The real problem is that what Microsoft is doing is legal, and it is ordinary. Every software company on earth ships under the same “as is” disclaimer and the same liability cap. I argued in Inside Cyber Warfare that cybersecurity is a market for lemons — the seller knows the product’s defects and the buyer cannot. The license agreement formalizes that asymmetry. You can’t negotiate it; lawyers call a take-it-or-leave-it contract like that a contract of adhesion. If you don’t like the terms, the industry’s answer is simple: don’t use the software. There is no version of that answer for a hospital, a utility, or a federal agency running Windows.
No other industry that builds critical infrastructure is permitted to operate this way, and none of them surrendered the arrangement on its own.
Accountability is never volunteered. It is, historically, forced. To wit —
The railroads let brakemen lose their hands to the link-and-pin coupler until Congress mandated the automatic coupler in 1893.
The ammonium nitrate that leveled Texas City in 1947 (roughly six hundred dead, and still the deadliest industrial accident in American history) produced the principle Justice Robert Jackson set down in dissent: the public cannot be expected to possess the facilities or the technical knowledge to learn for itself of inherent but latent dangers. That sentence describes the software EULA exactly.
Detroit fought seat belts until the Motor Vehicle Safety Act of 1966, fifty-eight years after the Model T.
The first mass-market personal computer shipped in 1976. Half a century later, software liability still does not exist. Why?

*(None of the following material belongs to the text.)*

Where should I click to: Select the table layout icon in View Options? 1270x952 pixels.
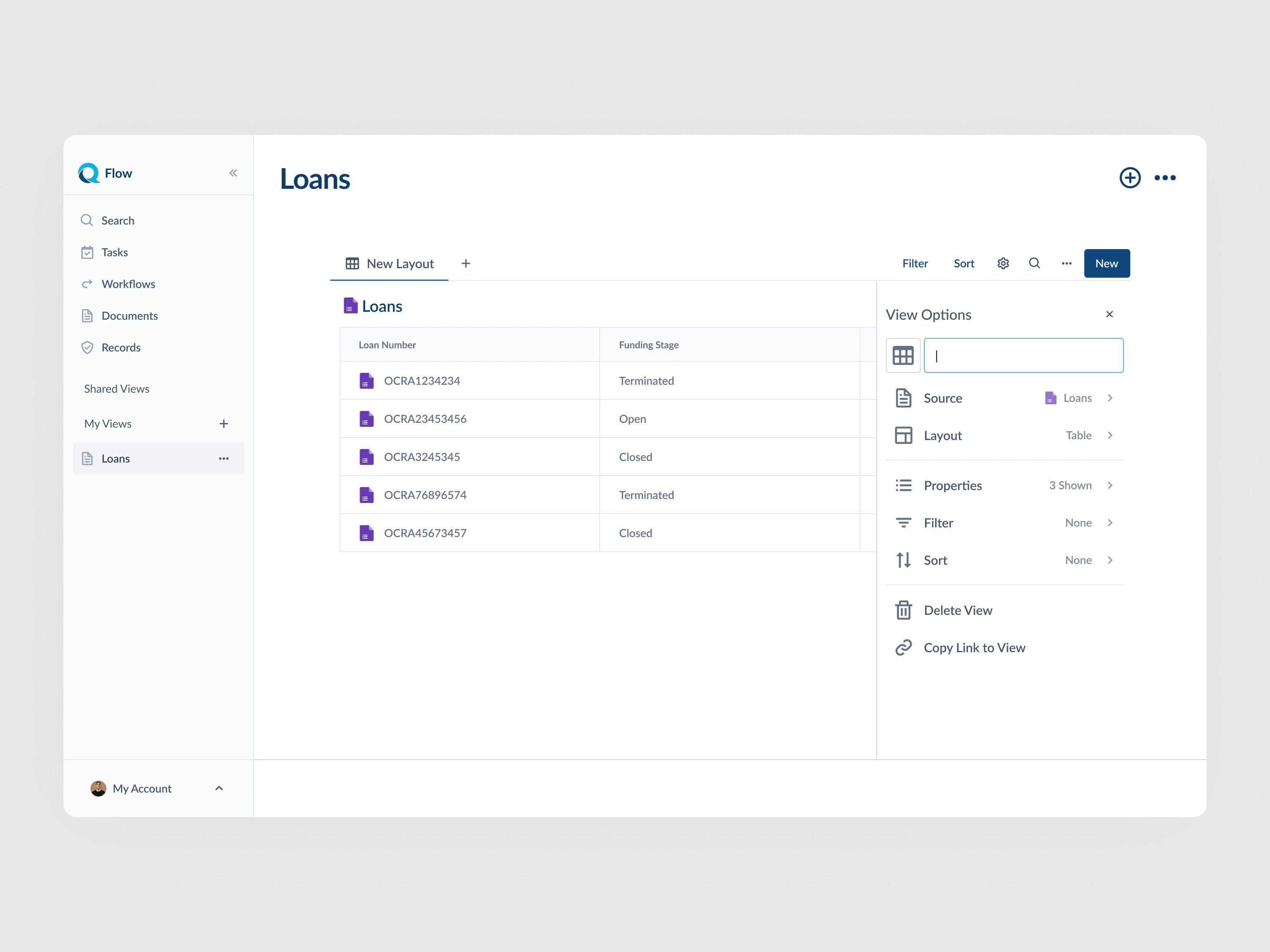coord(902,355)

There hasn’t been enough public outrage to overcome the tech industry’s multibillion-dollar lobbying efforts to keep its unregulated status.
The 2023 National Cybersecurity Strategy calls for shifting liability onto software makers, who to this day carry none — short of gross negligence. Chris Inglis, who oversaw that strategy as National Cyber Director, made the same argument I did when he said “voluntary hasn’t worked in 25 years.” The model already exists in miniature — New Jersey writes liability into its cloud and software contracts, so a vendor whose flaw causes a state data breach pays multiples of its annual fees plus the full cost of the cleanup. The large vendors swallow those terms to win the contract. The small ones can’t, which is precisely why the floor has to be law rather than negotiation.
“Mark this date July 14th, I will make sure your bones are shattered that day.” - Nightmare Eclipse, May 23, 2026, Blog entry
Nightmare Eclipse has promised Microsoft that their next drop on July 14 will be “bone-shattering.” The last batch was weaponized within days; there is no reason to expect this one won’t be. A single shut-out researcher may do to Microsoft’s customers what four nation-state services could not, and the wreckage may at last be ugly enough to drag liability into law.
The casualties of a mass zero-day release are never Microsoft’s executives. They are the hospitals, the agencies, and the ordinary users holding the risk Microsoft assigned them in the disclaimer. The logic of every precedent is that we keep waiting for the bodies before we act, and the bodies are always other people’s. We do not have to run this one to the end. The contradiction is already on the page: “as is,” you bear the risk, and a criminal referral for the person who proved it. Congress can take its cue from history and write liability into law now, or it can wait, as it always has, and let the next disaster, perhaps as soon as July 14, make the argument for it.